Grantees at a Bloomberg Philanthropies AIM seminar in Atlanta. Photo courtesy of Bloomberg Philanthropies.
A Two-Way Street
Along with these benefits come certain responsibilities. All AIM organizations are required to match 20 percent of their annual grant funding, as well as convince 100 percent of their board members to contribute financially, either by giving themselves or securing additional outside donations. They also must provide ongoing information to SMU DataArts, a standalone research entity and database for facts and figures on American arts, cultural, and humanities organizations. (Previously known as the Cultural Data Project, DataArts was founded in 2004 by Pew Charitable Trusts and other Philadelphia-based foundations. Bloomberg Philanthropies has supported the organization since 2008.)
Through data, Levin says, “We can pinpoint ways that these organizations are materially able to manage better.” SMU DataArts intakes information on elements such as cultural organizations’ budget size, board participation, and lead time for strategic planning on different initiatives. Levin emphasizes that these are “not just data points for the sake of having a number.” Instead, Bloomberg Philanthropies asks AIM grantees to focus on metrics that have been demonstrated to influence outcomes. Longer planning windows, for instance, consistently prove to have a positive effect on marketing.
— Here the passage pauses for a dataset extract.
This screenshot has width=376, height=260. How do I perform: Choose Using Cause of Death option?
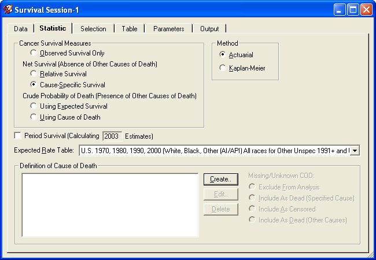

Bloomberg Philanthropies contends that these data-driven, training-honed advancements will benefit more than just the arts scene in each city. People “aren’t always attuned to the fact that cultural organizations are really dynamic business enterprises,” Levin says, with an “incredibly productive history of community building and talent development.” Their activity can be crucial to overcoming local challenges and inspiring citizens in a way that helps seed success for other enterprises.
In this sense, Bloomberg Philanthropies views AIM as a meaningful investment in the long-term health of the cities themselves, carried out through the arts sector—and given Michael Bloomberg’s famous penchant for data-based decision-making, rest assured he has numbers to back this up. So while his philanthropic team will continue to evaluate AIM for at least the next two years, according to Levin, their commitment to small and midsize arts organizations will continue full speed ahead.
“We’re not trying to say one part of the cultural ecology is more valuable than the others. We’re saying this is a sector that has been undervalued and overlooked.”